Carlos Alberto Afonso, l’homme qui fait vivre la bossa nova à Ipanema

La première chose qui frappe le visiteur en entrant dans la boutique de Carlos Alberto Afonso, c’est l’air doux et dépaysant de bossa nova qui vous accueille. Vient ensuite le chaleureux sourire du maître des lieux, détournant la tête de ses livres. « Bom dia, comment puis-je vous aider ? » Nommée la Toca do Vinicius - en référence au grand poète brésilien Vinicius de Moraes - la petite livraria est le repère carioca de la bossa nova et de la musique populaire brésilienne. João Gilberto, Tom Jobim, Roberto Menescal… tout le répertoire est là.

Carlos tient cette boutique depuis 1993. À l’intérieur, CD collector, vinyles, DVD, livres et d’énormes plaques de ciment rectangulaires où les plus grands noms de la chanson brésilienne ont volontiers gravé leurs empreintes de mains, à la manière de celles que l’on retrouve sur Hollywood Boulevard. « Ma première pierre c’était Maria Bethânia en 1969 », se remémore fièrement le propriétaire de la boutique, qui cumule aujourd’hui 124 pièces.

Pas besoin d’être archi-convainquant pour faire parler Carlos sur la musique qui le passionne. Le voilà déjà qui bat l’air de ses bras, chantonne et improvise quelques petits pas. Cariocas ou touristes, connaisseurs ou non, le vieil homme donnerait envie à n’importe qui de rentrer rapidement chez lui, un disque sous le bras. Il rigole. « J’aime la bossa nova, elle est universelle, elle me permet de bavarder avec n’importe qui. » En 2006, Carlos a accueilli Henri Salvador sur le parvis de sa boutique. L’artiste français, qui a vécu à Rio de Janeiro dans les années 1940, fut le 51e à plonger ses mains dans le ciment pour venir agrandir la collection personnelle de Carlos (voir la vidéo ci-dessous).

Vocation de professeur

Les bons souvenirs s’entremêlent dans la mémoire du veille homme. « Beaucoup de monde est entré ici pour bavarder », raconte-t-il en désignant le dessin que lui a offert le caricaturiste français Plantu, alors qu’il passait dans sa boutique il y a de ça quelques années. « Je continue de recevoir du courrier et des livres de gens que j’admire, cela me fait plaisir. » Il se remémore aussi avec nostalgie les quelques mots échangés avec Jacques Chirac et Lionel Jospin alors qu’il était convié au 18e Salon du Livre de Paris, pour y exposer sa collection personnelle.
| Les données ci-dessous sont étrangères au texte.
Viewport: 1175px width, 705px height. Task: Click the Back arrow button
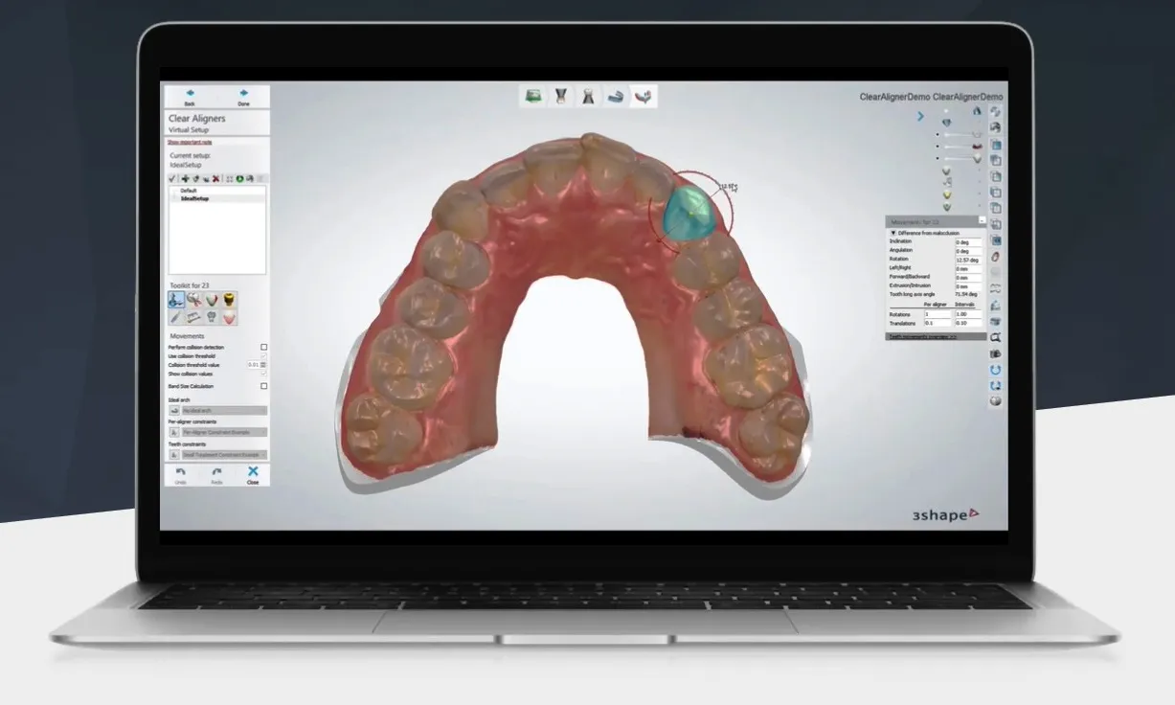[190, 96]
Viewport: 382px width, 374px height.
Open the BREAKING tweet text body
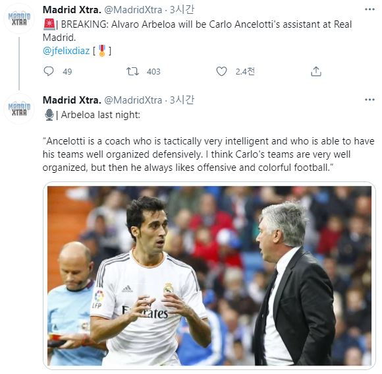tap(197, 31)
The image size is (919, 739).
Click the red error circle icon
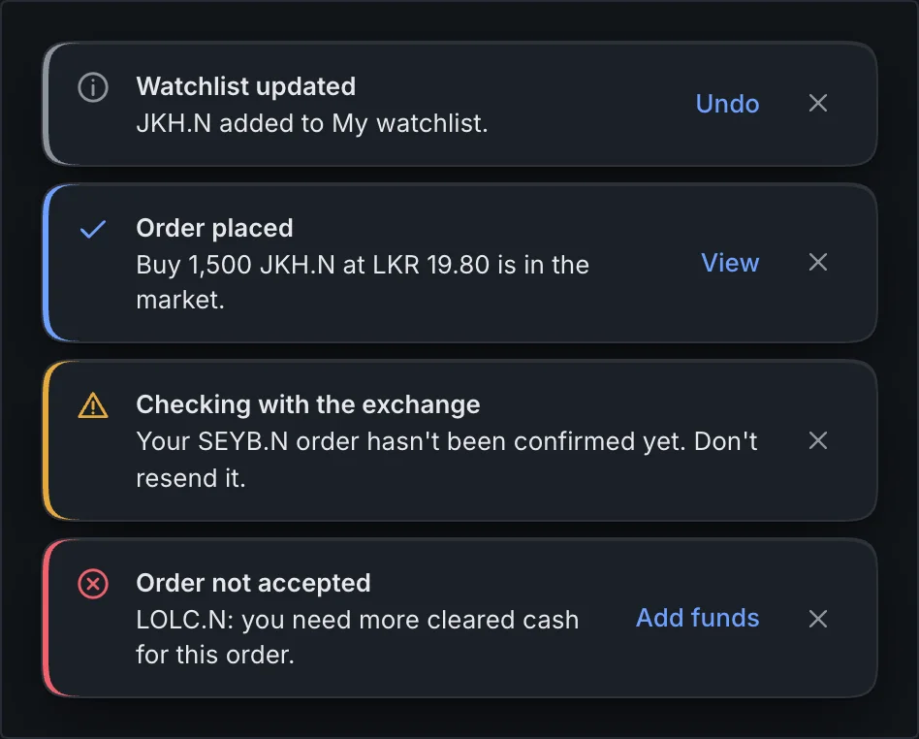pyautogui.click(x=93, y=584)
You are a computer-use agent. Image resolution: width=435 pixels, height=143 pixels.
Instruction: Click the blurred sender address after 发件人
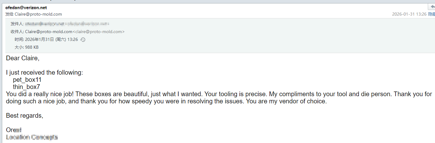(x=67, y=24)
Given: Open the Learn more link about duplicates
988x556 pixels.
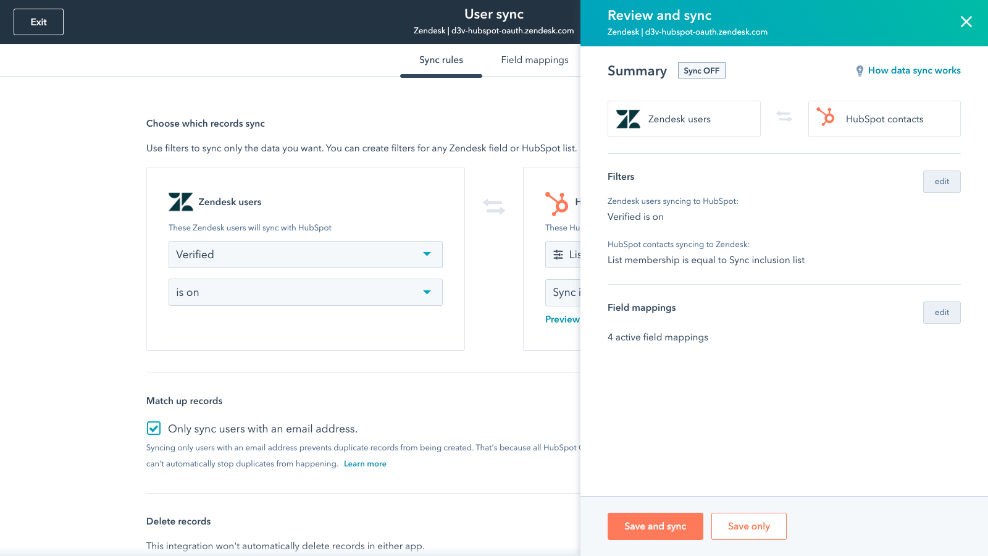Looking at the screenshot, I should (x=365, y=463).
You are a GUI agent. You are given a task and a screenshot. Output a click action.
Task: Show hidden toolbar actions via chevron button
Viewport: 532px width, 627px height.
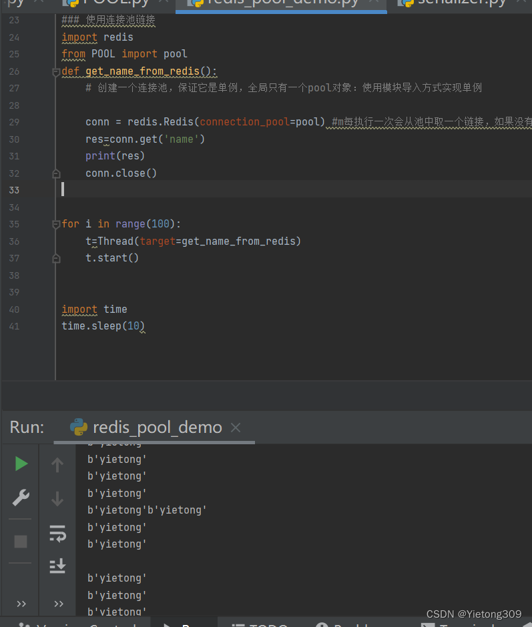pyautogui.click(x=20, y=604)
Carlos se raconte dans un français impeccable. « Mes parents me destinaient à une carrière diplomatique », se justifie-t-il avec modestie. Mais sa vocation à lui, c’était l’enseignement. Alors dans les années 1970, Carlos est devenu professeur en théorie de la littérature et littérature portugaise. « J’aimais beaucoup enseigner, ma classe était un théâtre. » Et on imagine bien la scène, en le regardant gesticuler tel un comédien entre les livres et les CD, les yeux brillants remplis des souvenirs du passé.

Durant ces mêmes années, en parallèle des cours qu’il donne, il organise des petits festivals de musique dans la cité carioca, « toujours dans un but éducationnel, jamais pour l’argent ». Pour Carlos Alberto Afonso, la bossa nova est un instrument politique, qu’il se plaît à utiliser : « La société brésilienne est pauvre et immature, mais elle est très douée ; le problème c’est qu’elle n’en a pas conscience. »

Marxiste depuis ses dix-neuf ans, l’ancien professeur souhaite un « éveil des consciences » de la classe populaire de son pays. Car pour lui les faits sont indéniables, « le peuple brésilien a deux vocations : le sport et la musique. Malheureusement, la plus grande source de potentiel se trouve chez la classe pauvre, qui n’a aucune conscience de son talent. »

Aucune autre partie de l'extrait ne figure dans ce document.